Social policies like KdF were signaled as examples of increased opportunities for the working classes and this was intended to increase support for a regime. Hitler proclaimed publicly, “I wish that the worker be granted a sufficient holiday” and although this has the obvious propagandist intention of highlighting improving workers’ conditions: arguably, Hitler truly believed he could break class barriers and thereby legitimize his dictatorship. This assessment portrays Hitler manipulating the utopian sentiment to protect his own reputation: the contemporary view of KdF as “a clever appeal to… unpolitical workers” reinforces this notion. It had been stated it “would insert an ideological content into every kind of leisure”, but to workers with no concept of class struggle, the opportunity of middle class leisure activities alone was enough to convince of a concerted effort to improve conditions and this SOPADE account reflects resignation to attraction of superficial policies for less ideologically opposed workers. SOPADE reports are fascinating due to the variety of opinion which was obtained by their national investigations. One report claimed workers felt “sand [was] being thrown in their eyes”. This could imply KdF was largely unpopular, or that while its propagandist intentions were too apparent, its benefits and emphasis on workers’ livelihood encouraged greater sympathy with the regime. Ultimately these reports reflect despair that by 1939 social policy had increased workers’ support: overpowering negative reaction to reduced freedoms.

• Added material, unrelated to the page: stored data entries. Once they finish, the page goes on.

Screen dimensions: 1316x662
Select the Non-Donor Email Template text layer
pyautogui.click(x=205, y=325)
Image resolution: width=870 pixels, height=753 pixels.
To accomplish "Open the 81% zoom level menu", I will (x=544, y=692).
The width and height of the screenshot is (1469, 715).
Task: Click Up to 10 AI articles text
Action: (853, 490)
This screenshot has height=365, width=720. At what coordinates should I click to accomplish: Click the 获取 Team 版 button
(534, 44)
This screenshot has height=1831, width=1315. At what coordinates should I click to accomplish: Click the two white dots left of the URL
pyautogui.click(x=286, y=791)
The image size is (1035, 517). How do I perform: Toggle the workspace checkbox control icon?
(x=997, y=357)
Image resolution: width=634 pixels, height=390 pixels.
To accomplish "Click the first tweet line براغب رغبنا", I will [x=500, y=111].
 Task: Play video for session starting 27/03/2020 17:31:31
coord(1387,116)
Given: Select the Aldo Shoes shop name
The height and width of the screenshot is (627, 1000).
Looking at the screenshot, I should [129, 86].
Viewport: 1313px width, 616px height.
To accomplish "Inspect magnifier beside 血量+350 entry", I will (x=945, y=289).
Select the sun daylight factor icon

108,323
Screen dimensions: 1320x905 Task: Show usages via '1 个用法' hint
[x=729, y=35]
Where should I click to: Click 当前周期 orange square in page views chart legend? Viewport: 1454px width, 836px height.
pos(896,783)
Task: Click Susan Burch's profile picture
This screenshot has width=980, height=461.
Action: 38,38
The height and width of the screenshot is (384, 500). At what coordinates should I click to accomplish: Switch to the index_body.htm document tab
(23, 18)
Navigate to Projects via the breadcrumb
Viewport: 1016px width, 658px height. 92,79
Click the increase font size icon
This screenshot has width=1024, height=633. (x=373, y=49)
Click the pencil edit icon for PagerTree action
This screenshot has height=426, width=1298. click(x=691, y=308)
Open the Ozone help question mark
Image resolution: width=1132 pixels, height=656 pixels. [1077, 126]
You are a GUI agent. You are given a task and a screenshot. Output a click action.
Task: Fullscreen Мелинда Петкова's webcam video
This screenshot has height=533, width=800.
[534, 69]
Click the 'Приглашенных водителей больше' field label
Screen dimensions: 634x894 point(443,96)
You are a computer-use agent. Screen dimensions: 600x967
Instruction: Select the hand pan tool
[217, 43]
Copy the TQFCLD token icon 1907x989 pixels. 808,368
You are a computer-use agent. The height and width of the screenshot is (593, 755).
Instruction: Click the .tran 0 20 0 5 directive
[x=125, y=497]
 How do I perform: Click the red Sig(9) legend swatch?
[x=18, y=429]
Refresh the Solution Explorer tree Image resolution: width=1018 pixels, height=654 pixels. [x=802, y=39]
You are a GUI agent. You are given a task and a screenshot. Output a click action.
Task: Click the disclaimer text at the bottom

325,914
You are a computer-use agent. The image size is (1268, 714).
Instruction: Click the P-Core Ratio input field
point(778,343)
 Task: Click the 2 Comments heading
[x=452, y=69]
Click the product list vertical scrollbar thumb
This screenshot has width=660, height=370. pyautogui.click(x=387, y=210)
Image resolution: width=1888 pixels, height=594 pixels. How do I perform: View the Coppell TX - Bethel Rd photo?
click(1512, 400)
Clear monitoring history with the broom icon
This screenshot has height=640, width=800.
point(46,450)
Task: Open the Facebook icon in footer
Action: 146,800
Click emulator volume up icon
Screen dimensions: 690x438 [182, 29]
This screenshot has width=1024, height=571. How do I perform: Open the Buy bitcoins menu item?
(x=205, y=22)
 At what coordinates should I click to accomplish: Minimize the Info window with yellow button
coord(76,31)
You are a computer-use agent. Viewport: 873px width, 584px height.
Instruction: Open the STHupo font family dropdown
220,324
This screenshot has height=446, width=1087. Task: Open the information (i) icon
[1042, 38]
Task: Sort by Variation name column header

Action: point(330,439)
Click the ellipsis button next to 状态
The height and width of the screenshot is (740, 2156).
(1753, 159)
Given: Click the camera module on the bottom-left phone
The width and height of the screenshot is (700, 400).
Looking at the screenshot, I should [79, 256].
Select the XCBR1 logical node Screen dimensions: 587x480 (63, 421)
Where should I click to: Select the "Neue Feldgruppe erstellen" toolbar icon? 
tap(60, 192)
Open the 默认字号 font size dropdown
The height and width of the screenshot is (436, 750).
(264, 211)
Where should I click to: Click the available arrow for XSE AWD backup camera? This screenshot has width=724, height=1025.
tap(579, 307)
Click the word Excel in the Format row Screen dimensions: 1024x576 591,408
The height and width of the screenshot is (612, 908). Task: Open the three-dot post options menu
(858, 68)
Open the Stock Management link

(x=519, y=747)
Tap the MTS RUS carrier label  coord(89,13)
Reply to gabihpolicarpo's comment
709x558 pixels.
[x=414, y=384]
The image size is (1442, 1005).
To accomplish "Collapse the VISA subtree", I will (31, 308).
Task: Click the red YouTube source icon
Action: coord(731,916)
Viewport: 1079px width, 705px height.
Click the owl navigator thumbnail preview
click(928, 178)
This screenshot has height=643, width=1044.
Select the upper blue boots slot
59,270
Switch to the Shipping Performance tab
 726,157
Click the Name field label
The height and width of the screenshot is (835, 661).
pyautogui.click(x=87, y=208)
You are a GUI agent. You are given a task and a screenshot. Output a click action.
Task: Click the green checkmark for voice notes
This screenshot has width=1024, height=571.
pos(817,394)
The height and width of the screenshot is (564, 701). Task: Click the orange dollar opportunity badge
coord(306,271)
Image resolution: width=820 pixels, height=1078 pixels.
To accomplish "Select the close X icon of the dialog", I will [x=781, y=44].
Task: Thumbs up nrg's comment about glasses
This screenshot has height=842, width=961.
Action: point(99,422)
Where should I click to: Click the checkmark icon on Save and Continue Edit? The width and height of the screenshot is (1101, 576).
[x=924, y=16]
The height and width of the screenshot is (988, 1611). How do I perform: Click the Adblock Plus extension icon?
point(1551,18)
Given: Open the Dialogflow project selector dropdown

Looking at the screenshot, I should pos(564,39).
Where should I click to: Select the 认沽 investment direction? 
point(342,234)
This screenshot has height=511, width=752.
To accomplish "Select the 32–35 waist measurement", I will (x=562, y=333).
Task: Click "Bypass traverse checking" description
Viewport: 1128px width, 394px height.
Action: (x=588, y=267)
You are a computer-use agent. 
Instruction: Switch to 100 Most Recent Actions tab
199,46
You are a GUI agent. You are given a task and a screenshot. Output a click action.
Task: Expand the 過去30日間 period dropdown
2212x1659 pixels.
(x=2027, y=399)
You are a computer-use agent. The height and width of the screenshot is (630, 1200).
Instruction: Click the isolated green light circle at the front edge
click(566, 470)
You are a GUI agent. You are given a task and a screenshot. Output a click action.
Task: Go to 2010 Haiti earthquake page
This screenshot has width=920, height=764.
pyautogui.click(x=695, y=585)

Popularity seems validated by participating numbers: almost 7million short trips in 1938, but ideological infiltration is inherently unquantifiable. Enjoyment of holidays provided only a temporary morale boost and could not affect significant changes in political disposition, in the long term. On top of this generality, the older industrial workers were too “deeply imbued with Marxist ideas of class conflict to yield directly to its appeal”, which confirms Evans’ judgment that superficial social policy would inevitably fail in its wider propaganda function. This imbalance in political sentiment actually led KdF to accentuate class differences amongst workers and the nation as a whole. SOPADE observed middle classes chosing trips with “a more select clientele”, which clarifies existing prejudices and the lack of integration which arguably represented failure. Hitler defied these reports in 1939, arguing, “We have broken down classes”, but the obvious need to prepare a nation for war implies this goes beyond mere wishful thinking. Although Kershaw argued that such social propaganda, “made little dent in traditional class loyalties”; the correspondence of Christina Bielenberg who sensed, “social divisions are melting”, illustrates that even opponents of the regime observed progress. Whereas SOPADE arguably manipulated worker’s sentiment, this personal perception contains no obvious bias and remains relevant in spite of its limitation. No single observation could illustrate the true situation but Kershaw arguably marginalizes the range of support to insist disproportionately upon class solidarity. Nonetheless it is now clear that the lasting impact of social policy was to accentuate class differences. This was apparent throughout KdF and even through the charitable “Winterhilfe” scheme which showed a commitment to easing poverty. Donations were obtained through social obligation and this placed unfair pressure on poorer working classes who were equally compelled.
Failure of social policy’s propaganda was arguably produced by cynicism that they distracted from limited economic progress. Its compensatory function was not realized only by SOPADE, as there was also recognition within the DAF that holidays, “could not fill hungry mouths”, with the implication that funds could have been used more responsibly. Evans uses statistics and written accounts to validate the contemporary judgment amongst working class that social policies substituted wage increases. Nazi’s attempted insisted upon “a consideration of [the] position the workers” in a piece of propaganda reasserting the “National Community”, which failed to convince workers. What workers were convinced by, temporarily and superficially, was the opportunity to escape everyday life and although this effect extended even to the most resistant workers, it did not represent ideological submission.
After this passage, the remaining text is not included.